The Chicago Cubs are raising ticket prices in three popular sections next season, which will result in a 2 percent average ticket increase, according to the team.
Cubs vice president of sales and partnerships Colin Faulker said, "80 percent of our season ticket invoices will stay flat or go down."
For the 2014 season, the Cubs' average ticket price was $44.16, according to Team Marketing Report's Fan Cost Index, but that figure didn't include club box infield seats, which the Cubs and Team Marketing Report consider "premium" seats. That section is one of the three seeing an increase.
Club box infield seats are going up from $98.26 to $104.50, field box infield seats are going from $80.53 to $84.47 and a new "terrace preferred" section, made up of the first seven rows of terrace reserved, are going from $35.78 to $39.32. That makes up about 20 percent of the park.
The Cubs haven't raised ticket prices since doing so in the Ricketts family's first season as owners in 2010, and with good reason. The Cubs lost 288 games in the past three seasons and have seen attendance fall from 3,168,859 in 2009 to 2,642,682 in 2013. This season, the Cubs are averaging 33,728, down 558 fans per game from this point last season, according to Baseball Reference.
The Cubs have sent out invoices and have created an online hub for season ticket holders to renew, and if they choose, relocate their seats.
Faulkner said internal data shows that tickets in the three increased sections have seen an "uptick" in secondary market data. That means season ticket holders are getting more money for their seats, which indicates an increase in demand.

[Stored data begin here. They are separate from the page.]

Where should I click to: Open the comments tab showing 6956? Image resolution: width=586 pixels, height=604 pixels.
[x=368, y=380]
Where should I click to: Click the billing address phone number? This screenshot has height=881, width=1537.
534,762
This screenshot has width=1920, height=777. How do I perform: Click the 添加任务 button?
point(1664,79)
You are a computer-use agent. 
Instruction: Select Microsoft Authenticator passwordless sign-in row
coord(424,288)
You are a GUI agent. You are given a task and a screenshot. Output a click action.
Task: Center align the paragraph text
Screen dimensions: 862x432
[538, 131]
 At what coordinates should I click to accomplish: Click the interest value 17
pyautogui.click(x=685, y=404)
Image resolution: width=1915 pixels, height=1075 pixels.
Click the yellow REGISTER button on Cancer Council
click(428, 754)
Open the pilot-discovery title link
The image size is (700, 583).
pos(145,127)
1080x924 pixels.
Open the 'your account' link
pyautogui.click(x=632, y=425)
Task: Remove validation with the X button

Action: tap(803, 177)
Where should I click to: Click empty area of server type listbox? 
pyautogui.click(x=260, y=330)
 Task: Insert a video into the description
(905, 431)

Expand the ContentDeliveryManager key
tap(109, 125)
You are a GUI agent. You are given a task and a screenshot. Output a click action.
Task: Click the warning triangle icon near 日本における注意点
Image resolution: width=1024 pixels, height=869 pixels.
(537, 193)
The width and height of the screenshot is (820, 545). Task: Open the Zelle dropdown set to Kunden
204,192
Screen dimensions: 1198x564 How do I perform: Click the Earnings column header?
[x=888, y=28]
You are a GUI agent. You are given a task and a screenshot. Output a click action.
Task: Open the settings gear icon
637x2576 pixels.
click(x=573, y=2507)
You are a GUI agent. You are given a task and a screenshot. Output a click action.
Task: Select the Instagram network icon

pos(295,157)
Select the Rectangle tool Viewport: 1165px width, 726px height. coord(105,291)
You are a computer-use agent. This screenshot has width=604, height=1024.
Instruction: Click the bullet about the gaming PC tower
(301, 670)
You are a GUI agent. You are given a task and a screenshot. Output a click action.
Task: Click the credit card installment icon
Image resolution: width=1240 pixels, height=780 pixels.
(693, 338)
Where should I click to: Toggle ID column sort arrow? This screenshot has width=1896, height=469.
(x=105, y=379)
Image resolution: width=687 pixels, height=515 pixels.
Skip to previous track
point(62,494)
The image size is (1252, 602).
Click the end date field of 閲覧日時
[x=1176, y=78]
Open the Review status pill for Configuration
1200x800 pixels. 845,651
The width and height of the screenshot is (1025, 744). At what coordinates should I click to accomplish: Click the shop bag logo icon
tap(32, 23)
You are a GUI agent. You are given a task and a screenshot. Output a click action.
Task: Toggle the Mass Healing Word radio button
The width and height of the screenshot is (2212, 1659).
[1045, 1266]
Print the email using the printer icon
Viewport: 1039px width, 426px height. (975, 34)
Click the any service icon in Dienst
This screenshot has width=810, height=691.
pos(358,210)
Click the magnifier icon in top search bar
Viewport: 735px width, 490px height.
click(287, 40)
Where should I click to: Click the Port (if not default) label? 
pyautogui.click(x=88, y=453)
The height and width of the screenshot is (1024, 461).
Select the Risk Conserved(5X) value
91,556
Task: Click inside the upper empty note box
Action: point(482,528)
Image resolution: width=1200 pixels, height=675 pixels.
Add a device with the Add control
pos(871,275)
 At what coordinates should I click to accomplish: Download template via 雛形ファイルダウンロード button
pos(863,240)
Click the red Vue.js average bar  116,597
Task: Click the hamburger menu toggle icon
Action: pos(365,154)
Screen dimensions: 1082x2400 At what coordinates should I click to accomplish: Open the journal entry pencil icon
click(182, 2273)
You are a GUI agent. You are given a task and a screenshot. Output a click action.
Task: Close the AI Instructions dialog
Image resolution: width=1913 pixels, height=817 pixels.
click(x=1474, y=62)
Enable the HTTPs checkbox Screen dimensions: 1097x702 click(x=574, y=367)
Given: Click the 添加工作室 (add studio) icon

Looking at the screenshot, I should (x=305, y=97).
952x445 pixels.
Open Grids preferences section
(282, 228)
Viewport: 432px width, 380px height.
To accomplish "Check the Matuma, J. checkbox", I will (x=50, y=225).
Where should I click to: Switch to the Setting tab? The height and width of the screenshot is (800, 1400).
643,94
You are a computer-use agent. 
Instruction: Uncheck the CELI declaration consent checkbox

"That's a really interesting one," Faulkner said. "We looked at that data, and really the seats in rows 7-13 are totally different from rows 14-23. A guy in row 23 and a guy in row 7 are going to notice those are not the same seat. We felt we needed to create two different price scales here."
Faulkner said the Cubs say an increase in renewal rates last season and their annual survey shows a similar trend coming for 2015. He added that the "show-up rate" is percentage points higher this year than last year, another internal indicator for fan optimism.
"Internally we're optimistic for the future and our plan for sustained success," Faulkner said. "I think our fans are optimistic that the team has shown tangible progress on and off the field, and our fans responding to it positively."
While invoices are being received now, the first payment isn't due until Oct. 13. Fans have a choice of paying 10 percent then and 90 percent on Jan. 13, or making four auto-drafted monthly payments of 25 percent.
If you pay by check, you get an autographed Javier Baez baseball.